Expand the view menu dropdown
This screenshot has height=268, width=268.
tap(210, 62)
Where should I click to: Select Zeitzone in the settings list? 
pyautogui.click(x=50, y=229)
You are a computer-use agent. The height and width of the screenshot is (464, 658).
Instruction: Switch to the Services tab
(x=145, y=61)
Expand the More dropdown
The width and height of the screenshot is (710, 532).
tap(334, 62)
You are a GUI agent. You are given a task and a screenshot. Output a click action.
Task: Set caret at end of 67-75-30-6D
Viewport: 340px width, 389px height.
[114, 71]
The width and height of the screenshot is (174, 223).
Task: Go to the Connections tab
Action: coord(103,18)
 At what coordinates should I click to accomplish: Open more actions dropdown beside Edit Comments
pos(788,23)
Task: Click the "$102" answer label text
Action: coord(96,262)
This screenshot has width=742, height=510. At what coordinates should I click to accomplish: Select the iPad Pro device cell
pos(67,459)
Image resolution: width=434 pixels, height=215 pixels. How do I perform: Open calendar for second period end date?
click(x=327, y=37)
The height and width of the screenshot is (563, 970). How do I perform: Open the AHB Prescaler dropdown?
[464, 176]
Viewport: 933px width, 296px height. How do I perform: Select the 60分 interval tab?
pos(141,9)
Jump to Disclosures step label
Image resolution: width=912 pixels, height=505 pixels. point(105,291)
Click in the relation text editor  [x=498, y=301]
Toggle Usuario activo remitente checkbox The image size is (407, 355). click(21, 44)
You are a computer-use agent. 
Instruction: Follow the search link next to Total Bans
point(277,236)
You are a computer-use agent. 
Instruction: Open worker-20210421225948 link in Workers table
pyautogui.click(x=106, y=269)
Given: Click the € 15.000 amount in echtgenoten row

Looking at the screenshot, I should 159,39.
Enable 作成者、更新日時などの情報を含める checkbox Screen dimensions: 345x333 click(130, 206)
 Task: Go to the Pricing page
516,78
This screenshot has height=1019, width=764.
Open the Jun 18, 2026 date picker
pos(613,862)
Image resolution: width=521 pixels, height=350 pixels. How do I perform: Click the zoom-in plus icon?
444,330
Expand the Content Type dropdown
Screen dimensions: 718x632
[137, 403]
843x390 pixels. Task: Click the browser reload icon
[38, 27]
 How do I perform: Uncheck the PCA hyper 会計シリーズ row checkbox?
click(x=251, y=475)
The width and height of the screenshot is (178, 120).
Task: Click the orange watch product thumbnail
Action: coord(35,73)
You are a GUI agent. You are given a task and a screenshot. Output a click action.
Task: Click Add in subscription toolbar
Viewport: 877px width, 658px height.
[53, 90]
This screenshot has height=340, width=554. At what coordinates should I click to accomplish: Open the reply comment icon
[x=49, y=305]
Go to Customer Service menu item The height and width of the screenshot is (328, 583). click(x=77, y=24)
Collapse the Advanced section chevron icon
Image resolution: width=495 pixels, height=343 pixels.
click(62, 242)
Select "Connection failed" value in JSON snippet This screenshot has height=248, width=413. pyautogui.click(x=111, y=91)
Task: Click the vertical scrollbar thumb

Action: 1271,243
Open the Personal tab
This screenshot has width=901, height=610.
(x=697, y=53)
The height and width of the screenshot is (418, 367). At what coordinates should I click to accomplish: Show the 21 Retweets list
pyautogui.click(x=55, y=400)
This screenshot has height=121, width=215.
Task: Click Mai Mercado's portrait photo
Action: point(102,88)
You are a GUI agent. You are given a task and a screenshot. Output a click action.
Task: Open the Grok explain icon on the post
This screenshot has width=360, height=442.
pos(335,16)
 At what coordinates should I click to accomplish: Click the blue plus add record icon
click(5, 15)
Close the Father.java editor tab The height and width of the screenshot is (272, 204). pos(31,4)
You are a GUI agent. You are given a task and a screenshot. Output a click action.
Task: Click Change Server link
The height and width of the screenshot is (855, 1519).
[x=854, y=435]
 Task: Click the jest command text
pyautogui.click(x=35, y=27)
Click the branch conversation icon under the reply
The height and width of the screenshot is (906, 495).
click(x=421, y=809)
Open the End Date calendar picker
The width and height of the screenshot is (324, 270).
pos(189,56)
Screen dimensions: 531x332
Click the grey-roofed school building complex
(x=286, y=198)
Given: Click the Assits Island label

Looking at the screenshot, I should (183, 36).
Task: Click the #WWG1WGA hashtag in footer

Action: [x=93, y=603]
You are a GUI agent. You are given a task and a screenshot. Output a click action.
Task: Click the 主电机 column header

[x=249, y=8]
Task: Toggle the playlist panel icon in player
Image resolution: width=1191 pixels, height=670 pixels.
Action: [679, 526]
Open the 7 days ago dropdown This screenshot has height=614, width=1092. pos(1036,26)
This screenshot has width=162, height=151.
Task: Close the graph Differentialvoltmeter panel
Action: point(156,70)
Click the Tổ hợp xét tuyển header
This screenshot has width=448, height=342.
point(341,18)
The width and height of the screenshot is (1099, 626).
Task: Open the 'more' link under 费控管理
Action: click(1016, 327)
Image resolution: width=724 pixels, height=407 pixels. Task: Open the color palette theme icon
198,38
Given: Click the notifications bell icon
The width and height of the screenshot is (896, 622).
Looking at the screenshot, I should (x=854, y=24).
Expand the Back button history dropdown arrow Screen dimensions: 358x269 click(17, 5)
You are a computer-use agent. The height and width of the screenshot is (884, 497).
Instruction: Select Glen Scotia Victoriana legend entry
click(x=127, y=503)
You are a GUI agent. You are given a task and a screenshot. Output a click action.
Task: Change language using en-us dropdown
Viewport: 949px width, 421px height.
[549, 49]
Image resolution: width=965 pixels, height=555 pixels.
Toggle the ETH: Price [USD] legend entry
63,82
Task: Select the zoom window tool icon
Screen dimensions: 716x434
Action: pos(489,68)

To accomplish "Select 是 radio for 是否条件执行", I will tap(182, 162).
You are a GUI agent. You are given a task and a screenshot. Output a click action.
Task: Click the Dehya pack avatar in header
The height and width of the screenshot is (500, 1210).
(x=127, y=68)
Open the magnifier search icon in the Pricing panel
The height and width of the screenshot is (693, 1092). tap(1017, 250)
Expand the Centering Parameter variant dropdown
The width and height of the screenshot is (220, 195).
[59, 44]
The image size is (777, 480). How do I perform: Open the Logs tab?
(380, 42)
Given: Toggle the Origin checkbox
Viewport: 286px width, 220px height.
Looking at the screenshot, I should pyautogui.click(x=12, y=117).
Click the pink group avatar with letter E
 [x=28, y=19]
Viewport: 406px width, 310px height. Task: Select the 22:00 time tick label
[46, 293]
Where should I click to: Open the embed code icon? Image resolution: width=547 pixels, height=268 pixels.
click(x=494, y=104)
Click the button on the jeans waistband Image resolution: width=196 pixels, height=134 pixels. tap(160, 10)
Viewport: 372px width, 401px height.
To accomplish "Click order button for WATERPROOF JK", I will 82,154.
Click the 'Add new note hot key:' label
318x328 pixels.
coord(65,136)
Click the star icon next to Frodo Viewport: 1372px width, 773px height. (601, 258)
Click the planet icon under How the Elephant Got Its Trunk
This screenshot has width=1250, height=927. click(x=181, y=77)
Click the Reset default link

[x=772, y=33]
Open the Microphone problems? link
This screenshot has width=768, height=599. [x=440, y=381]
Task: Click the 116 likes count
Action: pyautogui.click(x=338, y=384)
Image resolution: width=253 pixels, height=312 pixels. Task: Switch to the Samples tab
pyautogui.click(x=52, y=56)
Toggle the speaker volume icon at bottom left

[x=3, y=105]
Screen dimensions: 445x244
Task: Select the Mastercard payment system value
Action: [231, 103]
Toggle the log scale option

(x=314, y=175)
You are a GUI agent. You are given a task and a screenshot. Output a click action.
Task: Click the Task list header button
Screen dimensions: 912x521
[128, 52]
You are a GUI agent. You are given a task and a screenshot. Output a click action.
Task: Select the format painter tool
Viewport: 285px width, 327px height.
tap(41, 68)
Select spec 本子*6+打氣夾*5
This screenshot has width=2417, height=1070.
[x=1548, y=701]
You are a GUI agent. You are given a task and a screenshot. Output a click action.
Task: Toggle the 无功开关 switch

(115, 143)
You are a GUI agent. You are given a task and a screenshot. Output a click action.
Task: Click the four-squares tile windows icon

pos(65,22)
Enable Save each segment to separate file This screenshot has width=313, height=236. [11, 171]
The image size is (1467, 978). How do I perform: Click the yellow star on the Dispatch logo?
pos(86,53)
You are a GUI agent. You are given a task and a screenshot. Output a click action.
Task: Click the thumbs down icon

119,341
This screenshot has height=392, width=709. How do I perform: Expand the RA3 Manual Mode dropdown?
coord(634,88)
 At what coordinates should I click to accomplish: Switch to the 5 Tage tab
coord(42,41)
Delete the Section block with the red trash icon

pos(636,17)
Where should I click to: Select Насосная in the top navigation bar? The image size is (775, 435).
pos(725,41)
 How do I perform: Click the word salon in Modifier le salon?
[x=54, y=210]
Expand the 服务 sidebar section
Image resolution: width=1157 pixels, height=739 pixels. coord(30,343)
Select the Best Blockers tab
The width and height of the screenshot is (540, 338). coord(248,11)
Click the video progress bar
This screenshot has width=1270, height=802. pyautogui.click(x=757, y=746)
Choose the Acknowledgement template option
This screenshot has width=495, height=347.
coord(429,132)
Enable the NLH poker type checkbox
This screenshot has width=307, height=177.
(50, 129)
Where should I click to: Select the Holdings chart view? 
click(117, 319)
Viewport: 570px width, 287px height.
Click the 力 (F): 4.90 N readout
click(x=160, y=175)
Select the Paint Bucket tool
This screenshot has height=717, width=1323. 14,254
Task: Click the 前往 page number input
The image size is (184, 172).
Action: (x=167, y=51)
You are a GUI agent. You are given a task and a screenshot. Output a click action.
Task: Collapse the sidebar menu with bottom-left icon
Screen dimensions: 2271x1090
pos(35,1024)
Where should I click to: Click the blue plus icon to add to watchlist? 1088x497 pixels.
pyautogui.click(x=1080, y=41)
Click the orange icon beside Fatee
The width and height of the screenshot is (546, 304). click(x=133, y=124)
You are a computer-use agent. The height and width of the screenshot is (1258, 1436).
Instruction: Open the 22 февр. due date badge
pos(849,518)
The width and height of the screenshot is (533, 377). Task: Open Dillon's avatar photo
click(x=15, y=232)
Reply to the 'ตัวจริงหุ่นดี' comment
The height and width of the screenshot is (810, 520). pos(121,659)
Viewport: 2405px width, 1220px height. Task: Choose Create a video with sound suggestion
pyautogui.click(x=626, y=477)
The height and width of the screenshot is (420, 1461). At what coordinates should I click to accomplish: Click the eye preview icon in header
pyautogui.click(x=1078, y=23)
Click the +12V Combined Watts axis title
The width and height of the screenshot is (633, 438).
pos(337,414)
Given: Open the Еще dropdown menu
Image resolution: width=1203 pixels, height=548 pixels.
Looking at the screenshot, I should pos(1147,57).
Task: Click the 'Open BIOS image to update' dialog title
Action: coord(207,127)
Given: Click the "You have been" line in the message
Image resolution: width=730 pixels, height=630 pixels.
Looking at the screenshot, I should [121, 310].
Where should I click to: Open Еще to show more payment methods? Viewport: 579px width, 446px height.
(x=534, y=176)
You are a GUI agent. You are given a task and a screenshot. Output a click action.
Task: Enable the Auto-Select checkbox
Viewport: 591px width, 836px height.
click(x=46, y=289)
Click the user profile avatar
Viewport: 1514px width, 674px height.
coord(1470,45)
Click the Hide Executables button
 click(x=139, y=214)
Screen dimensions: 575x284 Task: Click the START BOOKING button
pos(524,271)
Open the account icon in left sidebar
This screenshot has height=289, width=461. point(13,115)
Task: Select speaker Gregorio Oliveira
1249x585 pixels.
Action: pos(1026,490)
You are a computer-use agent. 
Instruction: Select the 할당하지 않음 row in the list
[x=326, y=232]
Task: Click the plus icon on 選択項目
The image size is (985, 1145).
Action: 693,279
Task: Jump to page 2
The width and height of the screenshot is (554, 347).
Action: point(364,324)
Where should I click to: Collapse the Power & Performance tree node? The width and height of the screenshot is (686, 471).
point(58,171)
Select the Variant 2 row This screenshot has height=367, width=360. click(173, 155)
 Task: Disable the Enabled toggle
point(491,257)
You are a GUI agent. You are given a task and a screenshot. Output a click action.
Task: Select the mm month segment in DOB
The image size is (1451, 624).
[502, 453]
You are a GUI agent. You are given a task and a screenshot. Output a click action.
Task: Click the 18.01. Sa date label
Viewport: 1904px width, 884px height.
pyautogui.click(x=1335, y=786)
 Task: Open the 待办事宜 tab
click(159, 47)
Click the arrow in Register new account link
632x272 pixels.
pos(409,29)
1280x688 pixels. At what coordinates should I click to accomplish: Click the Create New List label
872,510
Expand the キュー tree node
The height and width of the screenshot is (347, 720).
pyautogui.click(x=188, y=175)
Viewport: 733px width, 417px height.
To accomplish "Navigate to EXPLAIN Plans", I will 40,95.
+ + + +
Reply with only the number of lines in the material above where the string "will" appears.

3